While day-to-day operations themselves generate ever-increasing amounts of data, the challenge is compounded by what’s been dubbed ‘data hoarding’. This occurs when staff members retain data that is no longer required or keep multiple copies of the same file in different locations. This could also occur when employees store personal data or data that is irrelevant to official purposes in corporate data stores.
As data volume in an organisation grows, avoiding hoarding becomes increasingly difficult.

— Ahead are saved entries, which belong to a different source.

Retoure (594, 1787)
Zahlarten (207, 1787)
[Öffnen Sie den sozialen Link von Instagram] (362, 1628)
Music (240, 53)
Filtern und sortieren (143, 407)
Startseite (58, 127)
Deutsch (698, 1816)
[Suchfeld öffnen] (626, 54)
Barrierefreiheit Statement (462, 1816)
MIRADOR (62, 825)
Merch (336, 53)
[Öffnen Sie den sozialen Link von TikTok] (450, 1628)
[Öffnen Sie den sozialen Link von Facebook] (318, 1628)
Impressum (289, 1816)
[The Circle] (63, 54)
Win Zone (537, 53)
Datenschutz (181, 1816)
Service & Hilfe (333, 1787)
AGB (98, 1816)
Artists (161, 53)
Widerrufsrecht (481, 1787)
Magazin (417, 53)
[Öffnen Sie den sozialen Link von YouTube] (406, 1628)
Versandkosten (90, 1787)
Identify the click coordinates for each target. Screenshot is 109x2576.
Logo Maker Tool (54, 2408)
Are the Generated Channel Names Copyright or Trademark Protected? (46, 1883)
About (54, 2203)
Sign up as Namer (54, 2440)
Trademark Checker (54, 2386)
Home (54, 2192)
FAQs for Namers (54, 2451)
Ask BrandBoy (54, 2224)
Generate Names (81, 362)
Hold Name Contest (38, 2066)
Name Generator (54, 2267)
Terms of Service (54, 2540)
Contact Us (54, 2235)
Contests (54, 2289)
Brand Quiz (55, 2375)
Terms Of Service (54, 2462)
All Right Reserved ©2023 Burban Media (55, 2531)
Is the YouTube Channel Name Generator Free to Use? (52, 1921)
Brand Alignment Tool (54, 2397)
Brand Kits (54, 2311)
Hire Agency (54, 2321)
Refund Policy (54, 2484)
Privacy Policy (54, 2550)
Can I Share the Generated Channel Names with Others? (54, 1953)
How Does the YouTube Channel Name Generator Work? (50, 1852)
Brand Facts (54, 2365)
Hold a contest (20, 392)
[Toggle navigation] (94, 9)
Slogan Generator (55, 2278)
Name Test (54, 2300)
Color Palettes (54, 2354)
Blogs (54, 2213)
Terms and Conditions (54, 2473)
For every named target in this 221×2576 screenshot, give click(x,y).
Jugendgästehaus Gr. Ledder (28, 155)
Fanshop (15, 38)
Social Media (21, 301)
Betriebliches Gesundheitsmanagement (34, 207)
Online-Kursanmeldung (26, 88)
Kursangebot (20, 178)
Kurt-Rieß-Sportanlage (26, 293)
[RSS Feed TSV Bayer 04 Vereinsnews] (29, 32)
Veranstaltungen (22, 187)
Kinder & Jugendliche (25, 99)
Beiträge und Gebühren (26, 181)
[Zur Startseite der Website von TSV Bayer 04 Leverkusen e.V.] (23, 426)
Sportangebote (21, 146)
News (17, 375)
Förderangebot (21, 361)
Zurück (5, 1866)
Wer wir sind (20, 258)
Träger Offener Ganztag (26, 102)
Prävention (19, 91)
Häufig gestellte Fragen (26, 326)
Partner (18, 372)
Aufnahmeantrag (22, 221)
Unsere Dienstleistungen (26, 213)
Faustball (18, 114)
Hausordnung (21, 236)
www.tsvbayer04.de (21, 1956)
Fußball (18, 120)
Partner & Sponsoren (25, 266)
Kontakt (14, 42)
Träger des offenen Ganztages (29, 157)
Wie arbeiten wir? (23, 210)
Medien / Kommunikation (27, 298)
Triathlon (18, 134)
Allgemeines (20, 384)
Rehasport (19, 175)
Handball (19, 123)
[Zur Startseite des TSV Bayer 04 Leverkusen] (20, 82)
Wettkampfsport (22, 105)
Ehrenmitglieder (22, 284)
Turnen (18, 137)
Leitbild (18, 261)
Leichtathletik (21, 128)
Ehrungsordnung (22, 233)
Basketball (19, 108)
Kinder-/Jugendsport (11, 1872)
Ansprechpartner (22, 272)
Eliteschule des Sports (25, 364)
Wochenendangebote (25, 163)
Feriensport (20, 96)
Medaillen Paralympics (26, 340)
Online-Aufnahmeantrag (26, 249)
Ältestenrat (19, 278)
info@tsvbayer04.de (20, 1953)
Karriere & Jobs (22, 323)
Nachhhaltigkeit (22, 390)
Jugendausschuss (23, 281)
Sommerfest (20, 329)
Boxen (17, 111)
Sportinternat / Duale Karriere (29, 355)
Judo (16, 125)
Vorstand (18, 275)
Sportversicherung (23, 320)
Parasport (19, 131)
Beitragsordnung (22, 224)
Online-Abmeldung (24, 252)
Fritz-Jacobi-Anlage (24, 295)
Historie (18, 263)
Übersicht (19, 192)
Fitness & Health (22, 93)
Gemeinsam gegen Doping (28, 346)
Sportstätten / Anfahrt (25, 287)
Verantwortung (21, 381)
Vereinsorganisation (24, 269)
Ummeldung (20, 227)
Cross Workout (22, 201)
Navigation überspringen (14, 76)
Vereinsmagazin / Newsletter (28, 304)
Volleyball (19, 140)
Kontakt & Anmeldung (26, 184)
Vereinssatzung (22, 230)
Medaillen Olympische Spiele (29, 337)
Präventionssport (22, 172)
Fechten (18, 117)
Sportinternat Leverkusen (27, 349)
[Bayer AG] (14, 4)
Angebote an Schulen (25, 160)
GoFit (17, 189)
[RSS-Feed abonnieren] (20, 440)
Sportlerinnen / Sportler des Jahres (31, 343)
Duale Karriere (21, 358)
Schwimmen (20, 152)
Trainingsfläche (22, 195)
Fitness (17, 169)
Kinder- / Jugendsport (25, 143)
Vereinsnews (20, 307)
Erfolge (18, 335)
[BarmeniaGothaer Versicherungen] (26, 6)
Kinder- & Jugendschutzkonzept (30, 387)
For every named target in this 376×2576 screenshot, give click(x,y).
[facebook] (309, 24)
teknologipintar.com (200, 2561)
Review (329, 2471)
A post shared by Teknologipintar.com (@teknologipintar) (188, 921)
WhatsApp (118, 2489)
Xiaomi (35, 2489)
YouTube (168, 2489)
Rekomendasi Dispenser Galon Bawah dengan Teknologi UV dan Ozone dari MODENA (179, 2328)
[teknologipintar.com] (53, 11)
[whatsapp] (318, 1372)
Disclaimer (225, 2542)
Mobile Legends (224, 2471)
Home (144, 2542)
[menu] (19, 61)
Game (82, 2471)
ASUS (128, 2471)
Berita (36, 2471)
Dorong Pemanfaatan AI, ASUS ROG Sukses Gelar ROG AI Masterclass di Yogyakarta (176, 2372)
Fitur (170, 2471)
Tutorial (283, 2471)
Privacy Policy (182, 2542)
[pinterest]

IT teams can find themselves bogged down by the management task, diverting time, and resources from other projects that add more value.
The types of data that cause many of the issues can be categorised by the acronym ROT—redundant, obsolete, or trivial data. One of the primary issues that flows from having ROT data is the cost of providing ever-growing storage capacity across an organisation.
As the amount of storage capacity is increased, there is a rising impact on the performance of the infrastructure. If you want to store large amounts of data, you have to compromise on performance. Otherwise, costs will spiral and consume an ever-greater proportion of the overall IT budget.
A second issue arises around data security. When large volumes of data are stored and copied across multiple locations, sensitive data may end up in an insecure place. As data volumes grow, spotting problems like this becomes an increasingly difficult task.
The role of file analysis
A strategy adopted by growing numbers of organisations is the deployment of a new breed of file analysis tools. These tools, increasingly incorporating artificial intelligence (AI) capabilities, can automate much of the management burden and keep data hoarding under control.
File analysis tools can assist in a variety of ways, including:
- Reclaiming data storage capacity: The tools can be configured to examine all data stores and identify files that fall into the ROT category. Duplicate files can be automatically deleted while the master copy is retained. Any that require human evaluation can be shifted to a different location for further analysis.
- Optimisation of disk space: An effective file analysis tool can monitor disk space usage across an organisation and alert the IT team if free space falls below a predefined limit. This allows preemptive management steps to be taken before there is an impact on performance.
- Metadata analysis: The tools can automatically analyse the metadata associated with stored files and determine whether they are still relevant or can be either archived or deleted. This reduces the workload on infrastructure managers and lowers operational costs.
- Storage pattern analysis: The tools can monitor and analyse data storage patterns and space consumption rates by users over time. A baseline of normal usage can be established, and the tool can then flag any anomalies and take necessary remedial actions. File analysis tools can provide impressive results when combined with AI and ML capabilities.
- Permission analysis: Sometimes files end up being made available more widely than is required. The file analysis tool can assess how often and by whom files are being accessed and determine whether that access should be reduced to a smaller number of staff.
Effective deployment of file analysis tools can have a significant positive impact on how data is managed across an organisation. Once in place, the return on investment that will be achieved with the tools rises exponentially as the volume of data being stored grows.
By taking time today to carefully evaluate their existing data infrastructure and deploy a suitable analysis tool, organisations can be much better placed to manage the ongoing increases in data volumes that will continue to occur in the future.